江蘇省は、1年4ヵ月ぶりに最低賃金の新基準を施行した。旧基準からの引き上げ率は、正社員の場合で10.1〜15.5%。また、独自の賃金基準を施行している江蘇省蘇州市の最低賃金の実質負担額(住宅積立金を加えた金額)は、全国3番目の高さとなった。なお、経済成長率の鈍化などの影響を受け、全国の1〜9月の平均引き上げ幅は14.1%と、2011年の22.0%以降年々低下している。

<地区間の賃金格差が縮小傾向>
江蘇省人力資源・社会保障庁は11月1日、法定最低賃金の新基準を施行した。各地区は経済発展レベルに応じて3つに分類され、1類が前回比10.1%増の1,630元(約3万970円、1元=約19円、月給ベース)、2類が14.1%増の1,460元、3類が15.5%増の1,270元となっている(表参照)。各ランクに対応するパートタイム労働者の最低賃金もそれぞれ変更された。

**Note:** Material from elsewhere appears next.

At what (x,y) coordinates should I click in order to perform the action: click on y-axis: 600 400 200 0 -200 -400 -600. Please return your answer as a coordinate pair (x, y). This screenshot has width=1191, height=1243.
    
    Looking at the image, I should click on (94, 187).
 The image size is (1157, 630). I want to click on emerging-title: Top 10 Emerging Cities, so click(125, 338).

地区分類については現在見直しが行われており、まだ新分類は公表されていない。これまでの1類地区には、外資系企業の入居も多い南京市や無錫市、南通市、鎮江市、常州市の中心区が指定されている。

江蘇省の最低賃金基準(2014年11月1日施行)

法定最低賃金の改定は2013年7月以来1年4ヵ月ぶりで、1996年の制度導入以来16回目。基準額は当初の240元(1類)に比べると6.8倍になった。ただ、過去3年間の調整額を比較すると、1類地区の引き上げ額が180元から150元に低下しているのに対し、2〜3類地区では逆に拡大しているため、地区間の賃金格差に縮小傾向がみられる。

<蘇州市の最低賃金実質額は全国で3番目の高さ>
一方、江蘇省蘇州市は2012年から独自の賃金基準を施行しており、今回は同じく2014年11月1日に改定された(2012年6月11日記事参照)。今回の改定ではパートタイム労働者の最低賃金が江蘇省の1類と同額だが、正社員は1類に50元を上乗せした1,680元となっている。同基準の実施地域は蘇州市中心区だけでなく、同市管轄下の県級市である常熟市、昆山市、太倉市、張家港市も含まれる。

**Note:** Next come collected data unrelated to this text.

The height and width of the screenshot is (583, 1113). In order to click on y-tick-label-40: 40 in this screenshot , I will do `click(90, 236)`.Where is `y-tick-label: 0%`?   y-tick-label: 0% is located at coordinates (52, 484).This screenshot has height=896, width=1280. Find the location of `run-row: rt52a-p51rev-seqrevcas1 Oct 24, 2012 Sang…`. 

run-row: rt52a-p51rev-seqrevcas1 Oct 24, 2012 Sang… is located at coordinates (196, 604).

中国では地域により、個人が支払う社会保険などが最低賃金に含まれるかどうかが異なる。蘇州市では、企業側が住宅積立金の個人負担分を別途支給する必要があるため、企業の最低賃金の実質負担額は、住宅積立金の最低月額191元(納付基数2,387元×納付比率8%)を加えた1,871元に達し、上海市と北京市に続いて全国3番目の高さとなる。

<全国の最低賃金平均上昇幅が年々低下>
2014年に入り10月30日までに、江蘇省を含む全国18の省・自治区・直轄市と、単独で最低賃金を設定する広東省深セン市の計19地域が法定最低賃金改定を発表した。ちなみに、中国では2年ごとに少なくとも1回は最低賃金を改定する必要があると規定されている。

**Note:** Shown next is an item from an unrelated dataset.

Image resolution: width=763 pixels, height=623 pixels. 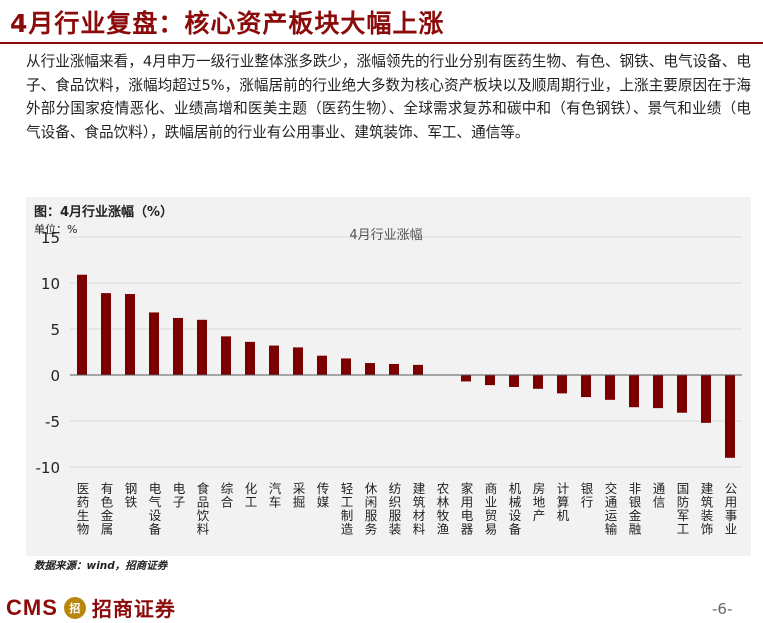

人力資源・社会保障部の発表によると、1〜9月の間に全国17地域が最低賃金の改定を実施し、平均引き上げ幅は14.1%となった。平均引き上げ幅は2011年に24地区で22.0%だったが、2012年には25地区で20.2%、2013年には27地区で17.0%と年々縮小している。経済成長率の鈍化や人件費高騰の反動、企業利益率の縮小などが最低賃金の上昇幅を低下させている原因とみられる。